O presidente da FRUTOESTE afirma que a agricultura é o setor de maior peso na preservação ambiental e acentua: “se se desertificar o interior o que vai acontecer? Poluição, através dos incêndios. Na faixa litoral não há os grandes incêndios. Há os que duram umas horas, não os que ficam uma semana a arder… Se não houver pessoas nos territórios fica tudo ao abandono”. Depois, não há o ordenamento, “e não há ordenamento, porque não há rentabilidade económica. A verdade é que as pessoas querem rentabilidade. A pessoa não pode estar a trabalhar ao fim de um, dois ou três anos e acabar com menos dinheiro do que tinha no início. Isso não é possível, não sejamos hipócritas. E, ao não dar condições às pessoas, os jovens não se sentem atraídos para esta atividade”.

Domingos Santos nota que as políticas governamentais são contraditórias às exigências de mercado – as políticas são ideológicas e não são racionais – e, embora cada país tenha as suas orientações, a Espanha, Itália e Grécia têm tido políticas mais assertivas.
“É necessário e fundamental atrair jovens para a agricultura de forma que eles tenham sustentabilidade e o que se fez foi dar uma mão cheia de dinheiro a jovens, sem terem projetos nem estruturas que depois tenham sucesso. Ao fim de três ou quatro anos estão piores do que estavam. E estas casas (cooperativas) e os seus produtores podiam ter um papel importantíssimo, como uma espécie de tutores, a ampará-los.

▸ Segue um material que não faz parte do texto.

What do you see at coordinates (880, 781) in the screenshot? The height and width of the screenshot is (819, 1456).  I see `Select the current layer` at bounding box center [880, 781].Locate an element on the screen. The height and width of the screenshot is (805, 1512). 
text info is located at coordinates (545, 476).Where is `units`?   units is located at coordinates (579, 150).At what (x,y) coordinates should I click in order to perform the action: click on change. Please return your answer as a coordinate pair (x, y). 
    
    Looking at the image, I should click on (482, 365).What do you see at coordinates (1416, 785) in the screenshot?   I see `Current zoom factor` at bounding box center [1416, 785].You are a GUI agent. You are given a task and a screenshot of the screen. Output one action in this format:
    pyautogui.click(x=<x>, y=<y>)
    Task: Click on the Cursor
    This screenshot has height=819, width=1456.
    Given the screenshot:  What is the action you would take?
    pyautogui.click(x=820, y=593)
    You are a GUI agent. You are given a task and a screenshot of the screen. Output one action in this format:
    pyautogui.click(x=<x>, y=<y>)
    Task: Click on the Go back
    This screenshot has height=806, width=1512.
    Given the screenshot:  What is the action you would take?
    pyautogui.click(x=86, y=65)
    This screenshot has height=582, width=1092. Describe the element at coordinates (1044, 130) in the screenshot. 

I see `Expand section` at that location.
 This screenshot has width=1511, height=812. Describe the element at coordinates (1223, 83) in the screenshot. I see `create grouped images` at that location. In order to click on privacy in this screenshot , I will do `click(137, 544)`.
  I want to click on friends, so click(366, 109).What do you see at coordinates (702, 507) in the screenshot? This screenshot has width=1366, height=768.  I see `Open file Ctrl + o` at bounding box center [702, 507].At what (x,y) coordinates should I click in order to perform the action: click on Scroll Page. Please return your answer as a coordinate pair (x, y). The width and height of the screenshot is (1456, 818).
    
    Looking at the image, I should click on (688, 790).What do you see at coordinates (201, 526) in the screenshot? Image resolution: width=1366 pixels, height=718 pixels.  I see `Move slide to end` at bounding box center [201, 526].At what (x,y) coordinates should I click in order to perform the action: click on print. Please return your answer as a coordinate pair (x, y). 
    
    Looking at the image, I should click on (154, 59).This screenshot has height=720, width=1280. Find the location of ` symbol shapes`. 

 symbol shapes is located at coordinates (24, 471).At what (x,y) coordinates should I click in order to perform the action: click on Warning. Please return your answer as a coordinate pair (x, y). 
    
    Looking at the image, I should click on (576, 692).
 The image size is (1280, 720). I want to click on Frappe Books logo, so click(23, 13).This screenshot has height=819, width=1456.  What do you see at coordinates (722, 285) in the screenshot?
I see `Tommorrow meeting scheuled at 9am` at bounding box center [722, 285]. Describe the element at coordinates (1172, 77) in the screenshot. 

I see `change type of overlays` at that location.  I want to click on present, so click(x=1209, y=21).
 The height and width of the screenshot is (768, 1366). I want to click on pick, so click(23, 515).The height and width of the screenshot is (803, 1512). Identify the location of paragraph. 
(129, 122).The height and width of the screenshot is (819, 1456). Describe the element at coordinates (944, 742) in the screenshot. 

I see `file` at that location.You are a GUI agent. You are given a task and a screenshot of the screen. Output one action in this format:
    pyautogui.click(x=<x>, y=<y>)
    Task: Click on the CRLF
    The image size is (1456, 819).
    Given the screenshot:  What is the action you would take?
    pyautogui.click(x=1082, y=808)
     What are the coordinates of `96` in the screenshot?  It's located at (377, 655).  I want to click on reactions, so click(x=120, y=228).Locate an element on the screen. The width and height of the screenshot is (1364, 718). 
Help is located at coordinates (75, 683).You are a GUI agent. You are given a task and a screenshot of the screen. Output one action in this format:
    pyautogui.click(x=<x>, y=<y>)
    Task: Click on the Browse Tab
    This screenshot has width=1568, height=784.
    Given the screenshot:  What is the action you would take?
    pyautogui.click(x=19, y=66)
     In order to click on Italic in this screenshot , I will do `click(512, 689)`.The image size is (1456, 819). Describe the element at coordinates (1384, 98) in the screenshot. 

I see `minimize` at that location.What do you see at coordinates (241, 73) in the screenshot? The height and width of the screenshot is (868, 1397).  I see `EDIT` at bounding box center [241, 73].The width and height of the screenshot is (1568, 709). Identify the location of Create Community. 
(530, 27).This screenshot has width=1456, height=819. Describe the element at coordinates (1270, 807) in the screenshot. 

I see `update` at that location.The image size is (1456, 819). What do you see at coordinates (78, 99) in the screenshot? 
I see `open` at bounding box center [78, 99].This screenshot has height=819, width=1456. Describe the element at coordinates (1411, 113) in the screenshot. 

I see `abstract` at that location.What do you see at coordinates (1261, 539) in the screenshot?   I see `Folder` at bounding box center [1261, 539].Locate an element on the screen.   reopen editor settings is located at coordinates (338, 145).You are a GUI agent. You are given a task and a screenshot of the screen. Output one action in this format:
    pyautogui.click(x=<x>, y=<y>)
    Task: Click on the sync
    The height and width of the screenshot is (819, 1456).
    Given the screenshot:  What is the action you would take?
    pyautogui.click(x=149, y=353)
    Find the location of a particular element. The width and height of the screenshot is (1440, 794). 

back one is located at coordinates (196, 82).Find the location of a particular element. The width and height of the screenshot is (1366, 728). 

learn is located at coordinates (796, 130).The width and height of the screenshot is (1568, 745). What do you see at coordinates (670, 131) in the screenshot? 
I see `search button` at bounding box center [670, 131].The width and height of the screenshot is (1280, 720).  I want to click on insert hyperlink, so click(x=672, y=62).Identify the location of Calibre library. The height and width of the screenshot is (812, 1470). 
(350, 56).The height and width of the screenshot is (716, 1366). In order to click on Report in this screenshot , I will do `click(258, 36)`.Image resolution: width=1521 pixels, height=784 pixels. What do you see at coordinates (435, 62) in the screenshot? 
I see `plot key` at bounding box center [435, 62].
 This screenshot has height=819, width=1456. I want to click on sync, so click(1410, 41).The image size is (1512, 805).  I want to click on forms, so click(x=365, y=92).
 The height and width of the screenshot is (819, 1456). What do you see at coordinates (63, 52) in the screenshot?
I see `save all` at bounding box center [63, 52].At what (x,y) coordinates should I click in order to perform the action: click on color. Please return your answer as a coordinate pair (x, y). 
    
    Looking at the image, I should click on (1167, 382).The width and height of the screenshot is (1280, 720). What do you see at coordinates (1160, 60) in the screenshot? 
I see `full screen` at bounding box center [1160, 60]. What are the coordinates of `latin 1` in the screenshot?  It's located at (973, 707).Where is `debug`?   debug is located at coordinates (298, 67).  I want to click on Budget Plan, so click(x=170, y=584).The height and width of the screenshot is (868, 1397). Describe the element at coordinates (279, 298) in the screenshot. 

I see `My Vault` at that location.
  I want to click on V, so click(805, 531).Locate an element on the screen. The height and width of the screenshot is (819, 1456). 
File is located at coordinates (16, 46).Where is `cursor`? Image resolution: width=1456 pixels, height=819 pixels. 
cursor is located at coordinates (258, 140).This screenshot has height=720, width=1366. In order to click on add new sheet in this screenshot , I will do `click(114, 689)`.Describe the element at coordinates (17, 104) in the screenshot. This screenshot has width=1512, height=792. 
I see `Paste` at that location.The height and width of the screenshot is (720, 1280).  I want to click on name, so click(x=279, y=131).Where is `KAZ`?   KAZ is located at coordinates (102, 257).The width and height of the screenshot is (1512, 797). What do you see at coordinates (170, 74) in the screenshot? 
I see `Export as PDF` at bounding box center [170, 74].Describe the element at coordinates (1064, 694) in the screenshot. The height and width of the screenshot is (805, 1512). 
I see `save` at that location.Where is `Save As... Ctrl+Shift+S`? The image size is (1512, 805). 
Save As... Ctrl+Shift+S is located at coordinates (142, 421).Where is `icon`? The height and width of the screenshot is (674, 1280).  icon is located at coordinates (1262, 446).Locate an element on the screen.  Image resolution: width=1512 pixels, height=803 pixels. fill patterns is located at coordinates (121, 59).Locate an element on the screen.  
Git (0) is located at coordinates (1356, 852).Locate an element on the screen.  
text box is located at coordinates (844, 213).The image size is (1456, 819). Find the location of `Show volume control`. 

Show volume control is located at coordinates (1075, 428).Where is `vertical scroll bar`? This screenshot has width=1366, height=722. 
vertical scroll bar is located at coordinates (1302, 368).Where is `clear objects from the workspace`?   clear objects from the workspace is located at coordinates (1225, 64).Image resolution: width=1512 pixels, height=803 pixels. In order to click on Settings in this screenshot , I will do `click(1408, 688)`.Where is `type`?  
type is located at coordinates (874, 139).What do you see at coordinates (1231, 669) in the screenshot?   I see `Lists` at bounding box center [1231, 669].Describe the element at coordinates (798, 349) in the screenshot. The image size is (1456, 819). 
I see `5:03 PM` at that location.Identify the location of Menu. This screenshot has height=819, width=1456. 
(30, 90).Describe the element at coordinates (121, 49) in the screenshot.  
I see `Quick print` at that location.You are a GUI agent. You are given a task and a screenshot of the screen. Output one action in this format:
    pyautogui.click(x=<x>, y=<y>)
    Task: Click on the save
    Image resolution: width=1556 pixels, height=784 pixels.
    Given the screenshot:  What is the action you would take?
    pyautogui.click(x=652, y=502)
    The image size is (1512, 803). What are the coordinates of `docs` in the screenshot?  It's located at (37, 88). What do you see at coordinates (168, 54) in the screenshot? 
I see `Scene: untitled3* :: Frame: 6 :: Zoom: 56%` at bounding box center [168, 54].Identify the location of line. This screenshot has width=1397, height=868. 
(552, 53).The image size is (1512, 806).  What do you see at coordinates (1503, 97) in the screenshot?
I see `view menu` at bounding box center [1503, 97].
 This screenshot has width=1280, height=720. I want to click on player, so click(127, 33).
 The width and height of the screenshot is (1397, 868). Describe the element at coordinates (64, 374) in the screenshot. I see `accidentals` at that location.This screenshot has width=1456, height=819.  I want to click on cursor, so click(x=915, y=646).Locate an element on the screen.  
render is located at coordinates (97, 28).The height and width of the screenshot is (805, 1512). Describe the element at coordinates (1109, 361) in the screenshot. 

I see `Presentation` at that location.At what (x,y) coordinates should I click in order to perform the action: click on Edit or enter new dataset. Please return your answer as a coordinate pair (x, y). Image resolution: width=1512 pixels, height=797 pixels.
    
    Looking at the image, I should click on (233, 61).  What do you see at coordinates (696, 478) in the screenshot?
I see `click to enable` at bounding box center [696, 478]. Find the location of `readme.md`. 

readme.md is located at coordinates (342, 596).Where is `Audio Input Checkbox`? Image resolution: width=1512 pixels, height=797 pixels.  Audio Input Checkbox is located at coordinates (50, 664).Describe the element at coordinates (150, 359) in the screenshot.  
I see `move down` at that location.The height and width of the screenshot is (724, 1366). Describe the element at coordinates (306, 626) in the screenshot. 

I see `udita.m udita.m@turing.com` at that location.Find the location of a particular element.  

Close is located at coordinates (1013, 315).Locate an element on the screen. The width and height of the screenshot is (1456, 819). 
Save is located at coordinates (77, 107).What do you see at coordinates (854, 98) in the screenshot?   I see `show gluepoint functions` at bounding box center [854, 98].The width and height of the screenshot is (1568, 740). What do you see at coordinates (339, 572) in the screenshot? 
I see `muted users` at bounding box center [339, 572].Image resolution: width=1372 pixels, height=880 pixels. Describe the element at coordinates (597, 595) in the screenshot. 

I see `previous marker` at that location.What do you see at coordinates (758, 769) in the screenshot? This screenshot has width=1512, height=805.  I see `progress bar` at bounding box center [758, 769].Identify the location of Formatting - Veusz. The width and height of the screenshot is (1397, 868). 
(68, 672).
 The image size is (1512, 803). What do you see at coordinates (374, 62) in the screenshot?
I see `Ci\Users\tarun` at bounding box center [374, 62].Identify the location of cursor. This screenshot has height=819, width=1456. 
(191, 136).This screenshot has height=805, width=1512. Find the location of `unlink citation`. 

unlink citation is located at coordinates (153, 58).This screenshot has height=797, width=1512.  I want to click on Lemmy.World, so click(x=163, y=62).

Em Portugal temos medo destas organizações, mas eles são micros. Cada vez mais estamos na globalização… e, portanto, também Portugal tem de dar capacitação às empresas”.
Domingos Santos considera que em Portugal “privilegia-se as coisas muito pequeninas em detrimento das coisas com alguma capacidade, o que é um erro estratégico” e acrescenta com o seguinte exemplo: “Em Portugal temos 44 organizações deste tipo, de produtores ligados à agricultura. A maior fatura são 40 milhões de euros. A Bélgica, que é um terço do território português, tem uma organização de produtores que fatura 430 milhões de euros…”.
A produção anual da FRUTOESTE anda pelos seis milhões de quilos das diferentes variedades de frutos, dos quais a especificidade do limão representa 30 por cento. “Poderia aumentar, só que as pessoas não se sentem atraídas para fazer agricultura”, diz Domingos Santos, que “nunca assina de cruz”, está “para servir as organizações”, mas, em fim de carreira, gostava de fazer outras coisas… como escrever um livro.